Giving Your Surveillance Network a Workout
Gauging the strength of your network will answer many questions
- By James Marcella
- Nov 03, 2014
With so many applications
riding on today’s
networks, bandwidth
consumption on Wide
Area Network (WAN)
connections, particularly
over the Internet, creates real challenges
for network professionals on a
budget. Add network video to the pipeline
and it makes you wonder whether
the infrastructure will eventually collapse
under the increased traffic. If you
look at current fiber optics technology;
however, you’re bound to feel much
more confident that today’s networks
will be able to handle the load.
It is common knowledge that transmitting
data via light allows fiber optics to
deliver data speeds several hundred times
faster and over much longer distances
than conventional copper cable. There
have even been demonstrations where data
has been pushed through a single strand
of fiber over a certain length at an amazing
186 Gbps.
In comparison, the fastest available, residential,
copper-based Internet service in the
country tops out at 50 MBps. Furthermore,
unlike copper, which needs multiple amplifications
to function over long lengths, the
light that passes through fiber optic cable
doesn’t diminish, even over many miles.

[Dataset records]
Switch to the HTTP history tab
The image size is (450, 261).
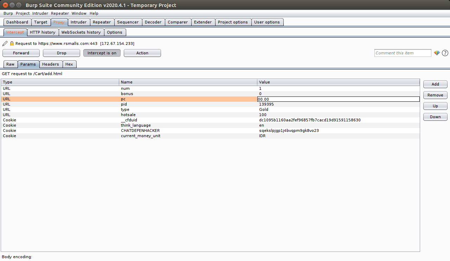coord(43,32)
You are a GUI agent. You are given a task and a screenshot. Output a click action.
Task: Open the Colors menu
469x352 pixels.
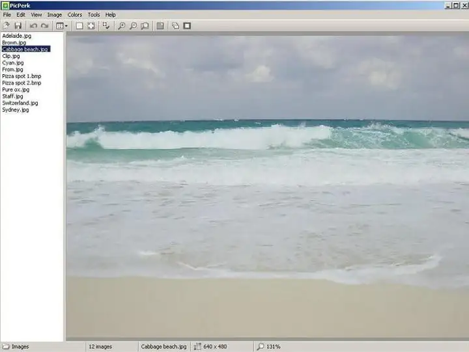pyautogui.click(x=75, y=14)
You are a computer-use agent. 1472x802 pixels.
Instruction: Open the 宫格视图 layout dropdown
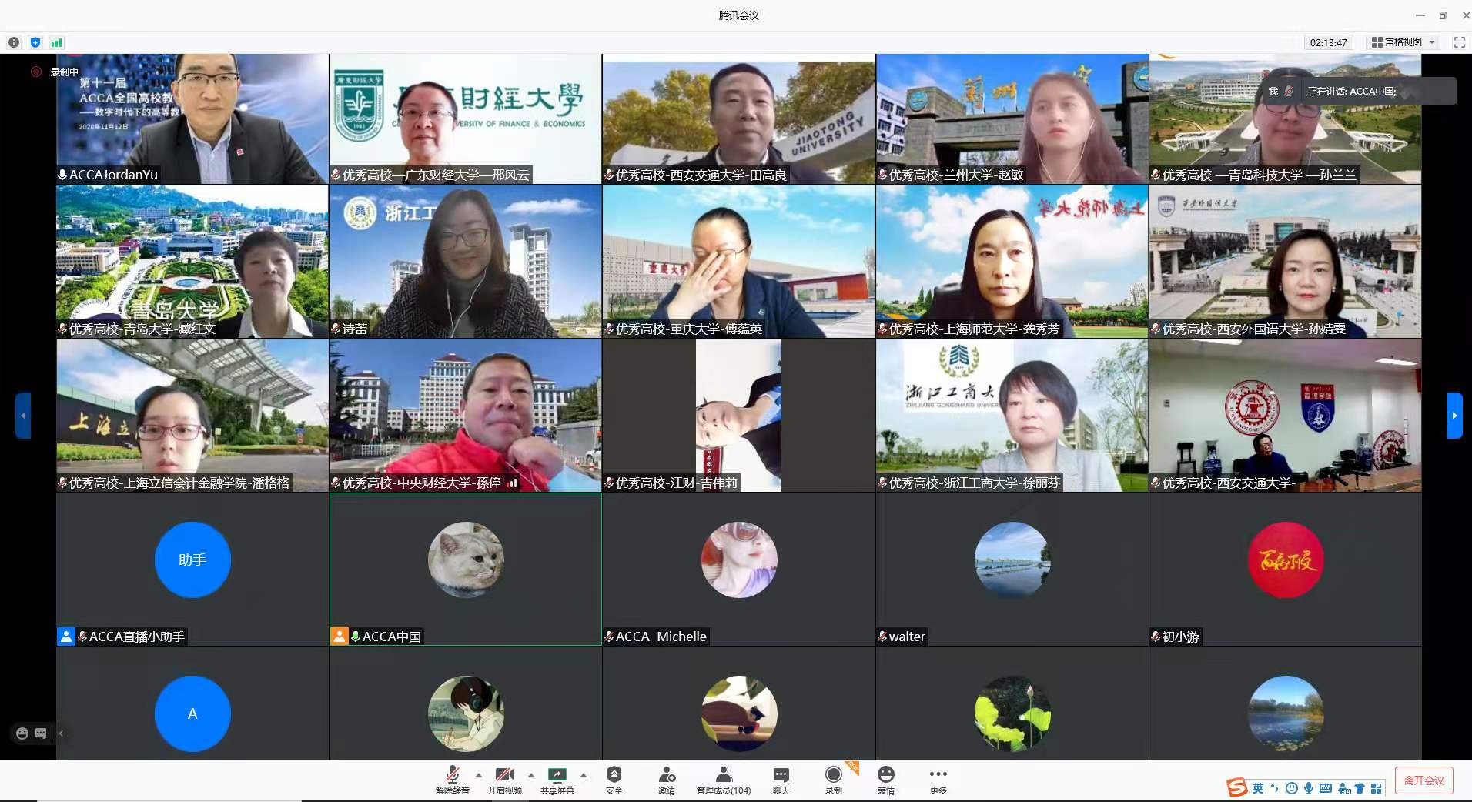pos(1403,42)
==
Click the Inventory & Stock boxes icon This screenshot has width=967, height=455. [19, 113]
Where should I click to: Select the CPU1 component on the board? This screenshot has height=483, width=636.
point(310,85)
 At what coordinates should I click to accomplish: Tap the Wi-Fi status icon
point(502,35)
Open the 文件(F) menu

■ Problems and tasks
A. Rewrite the part of the surveillance network article that begins at "Giving Your Surveillance" and stops after "Area Network (WAN)", replacing "bandwidth" with "data capacity".
B. According to the surveillance network article, what is the top speed of the fastest residential copper-based Internet service in the country?
C. Pick up the surveillance network article after its last sentence and keep writing it.

■ Answers below
A.
Giving Your Surveillance Network a Workout
Gauging the strength of your network will answer many questions
- By James Marcella
- Nov 03, 2014
With so many applications
riding on today’s
networks, data capacity
consumption on Wide
Area Network (WAN)

B. 50 MBps

C.
This is great news for network surveillance
integrators who are building solutions that
often include streaming high-definition video
to and from remote locations.
But for LAN solutions, generally
100MBps to the edge with multi-gigabit
backbones is needed. So, streaming the
video locally doesn’t create bandwidth
consumption concerns especially when
you can leverage technologies like VLANs.
Supplanting 1080p with 4K
The importance of network capacity will
be challenged as 4K technology gains momentum
in the coming year. This will be
the most anticipated advancement that
camera manufactures will deliver. There is
a lot to look forward to with resolution increasing
to 8.3 megapixels—four times the
resolution of 1080p—greater color fidelity
and a potential quadrupling of frame
rates to 120 fps. The unprecedented image
detail, however, will mandate more advanced
compression technology in order
to avoid clogging the pipeline or compromising
frame rates and resolution.
While it may take a while for 4K cameras
to permeate the market, the more immediate
impact for surveillance will be in
the displays used to view video. At 8MP,
security professionals will be able to view
four 1080p images in their native resolution
or eight 720p cameras. The current
price of 4K displays is still a barrier to
entry. But, with the price of new television
technology dropping year to year,
I anticipate we will be seeing affordable displays for professional security installations
sometime in 2015.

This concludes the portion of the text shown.